Edmonds: cut length of legal education to shrink student debt


Edmonds: told repeatedly that system is not fit for purpose

Growing student debt means the length of time would-be lawyers spend studying needs to shrink, the chairman of the Legal Services Board has declared.

David Edmonds also floated the idea of adopting the accountants’ training model, in which professional training takes place during full-time employment, while appearing to throw cold water on the idea of aptitude testing for students before they begin postgraduate legal education.

Delivering the annual Lord Upjohn lecture in London last Friday – his first foray into education and training policy, some two and a half years after being appointed – Mr Edmonds said he constantly heard from both educationalists and practitioners that the current framework is “simply not fit for purpose”.

He welcomed greater flexibility in postgraduate legal education, as well as delivery methods “that more closely align teaching to the demands of legal practice”, highlighting the need for “a constant interplay between practice and education”. He continued: “As student finance becomes ever more difficult, I really hope that we see this type of initiative being taken even further. For those leaving school and aiming for a legal career, we need to see the total length of time spent in education – and so the total amount of debt – shrink. This is linked to ensuring that students do not need to make crucial, and costly, investment decisions too early on, before getting a real ‘feel’ for the area of practice and all that it will involve.”

On the accountancy approach to training, he explained: “It must be worth considering whether such a model could be developed for law, to address the issue of students completing the vocational stage – and accumulating significant debts in the process – without the offer of a training contract or pupillage on completion. Indeed, do we need to assume that the training contract and pupillage need to be inviolable parts of everybody’s career progression or should they be one route among others?”

The speech surprisingly contained no recognition that the legal executive route to qualification already allows students to complete their qualification while working.

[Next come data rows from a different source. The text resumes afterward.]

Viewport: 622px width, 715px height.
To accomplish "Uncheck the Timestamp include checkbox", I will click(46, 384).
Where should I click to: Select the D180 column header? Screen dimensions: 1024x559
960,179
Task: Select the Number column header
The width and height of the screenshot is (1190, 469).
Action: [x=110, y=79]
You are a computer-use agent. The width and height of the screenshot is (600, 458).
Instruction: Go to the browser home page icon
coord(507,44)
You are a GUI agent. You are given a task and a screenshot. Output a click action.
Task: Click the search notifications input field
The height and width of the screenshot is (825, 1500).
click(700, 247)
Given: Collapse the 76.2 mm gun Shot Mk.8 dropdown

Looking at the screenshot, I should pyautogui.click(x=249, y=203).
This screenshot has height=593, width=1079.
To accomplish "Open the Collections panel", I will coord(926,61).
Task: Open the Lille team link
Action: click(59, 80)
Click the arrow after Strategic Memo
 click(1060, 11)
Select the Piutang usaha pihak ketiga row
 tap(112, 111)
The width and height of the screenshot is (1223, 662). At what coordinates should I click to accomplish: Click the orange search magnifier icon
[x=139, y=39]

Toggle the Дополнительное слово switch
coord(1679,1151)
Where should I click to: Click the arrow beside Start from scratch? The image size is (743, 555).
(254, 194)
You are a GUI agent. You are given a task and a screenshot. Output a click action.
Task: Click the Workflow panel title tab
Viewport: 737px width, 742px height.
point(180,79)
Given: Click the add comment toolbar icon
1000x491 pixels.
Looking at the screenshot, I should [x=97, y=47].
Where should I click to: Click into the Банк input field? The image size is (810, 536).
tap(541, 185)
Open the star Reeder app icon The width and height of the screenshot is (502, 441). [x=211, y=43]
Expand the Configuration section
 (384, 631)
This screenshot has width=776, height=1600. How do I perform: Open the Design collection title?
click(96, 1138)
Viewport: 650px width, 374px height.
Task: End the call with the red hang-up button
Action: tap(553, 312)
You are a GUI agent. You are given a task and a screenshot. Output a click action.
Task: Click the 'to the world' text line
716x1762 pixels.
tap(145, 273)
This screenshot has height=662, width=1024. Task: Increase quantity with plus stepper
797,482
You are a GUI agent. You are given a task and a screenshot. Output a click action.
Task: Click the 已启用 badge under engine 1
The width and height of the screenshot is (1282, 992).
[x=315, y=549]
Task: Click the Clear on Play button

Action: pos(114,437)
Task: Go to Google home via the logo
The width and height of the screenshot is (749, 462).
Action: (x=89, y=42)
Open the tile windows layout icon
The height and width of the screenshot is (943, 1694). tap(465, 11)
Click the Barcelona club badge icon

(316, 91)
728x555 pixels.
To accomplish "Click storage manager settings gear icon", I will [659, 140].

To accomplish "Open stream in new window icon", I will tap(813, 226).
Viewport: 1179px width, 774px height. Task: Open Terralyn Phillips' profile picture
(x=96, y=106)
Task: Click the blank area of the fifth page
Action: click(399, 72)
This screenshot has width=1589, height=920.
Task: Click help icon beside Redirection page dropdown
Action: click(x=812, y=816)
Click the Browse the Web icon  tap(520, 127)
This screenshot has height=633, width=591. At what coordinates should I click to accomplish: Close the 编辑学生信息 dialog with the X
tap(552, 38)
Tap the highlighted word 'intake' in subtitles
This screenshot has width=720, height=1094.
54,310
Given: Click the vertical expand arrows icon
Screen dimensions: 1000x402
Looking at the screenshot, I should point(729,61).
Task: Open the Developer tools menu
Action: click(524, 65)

Mr Edmonds said he understood why people argue for aptitude testing, but asked: “Shouldn’t any qualifying degree worth its name give people the necessary aptitude?”

He added: “I understand the worries of those who feel that we are in danger of training people who have little or no chance of making a successful professional career in the current environment. The danger is that initiatives to protect the over-optimistic educational consumer may inadvertently have the effect of reinforcing stereotypes about the exclusivity of the profession. We should make sure that managing unrealistic expectation doesn’t lead to legitimate aspiration being dampened.”

Also in the speech Mr Edmonds argued against students being forced into decisions about specialisation as early on in their careers as they are now, and called for “a changed and earlier emphasis on the teaching of professional ethics and wider responsibilities to the client”. But he warned that while legal ethics has a lot to teach general business ethics, “exclusion and misplaced moral superiority aren’t among the relevant lessons”.

As expected, Mr Edmonds strongly backed the joint review of education and training being conducted by the Solicitors Regulation Authority, Bar Standards Board and ILEX Professional Standards, but made it clear that he expects to see “concrete recommendations that can be agreed and implemented by all relevant parties. If this produces papers for learned journals alone, it will have failed”.

The Legal Services Board is billing the review – which originally it intended to conduct itself – as “the most penetrating enquiry into the training needs of lawyers since the Ormrod review in 1971”. The Ormrod review split legal training into academic, vocational and continuing stages, and also brought about the end of the old five-year articles for those who had not gone to university.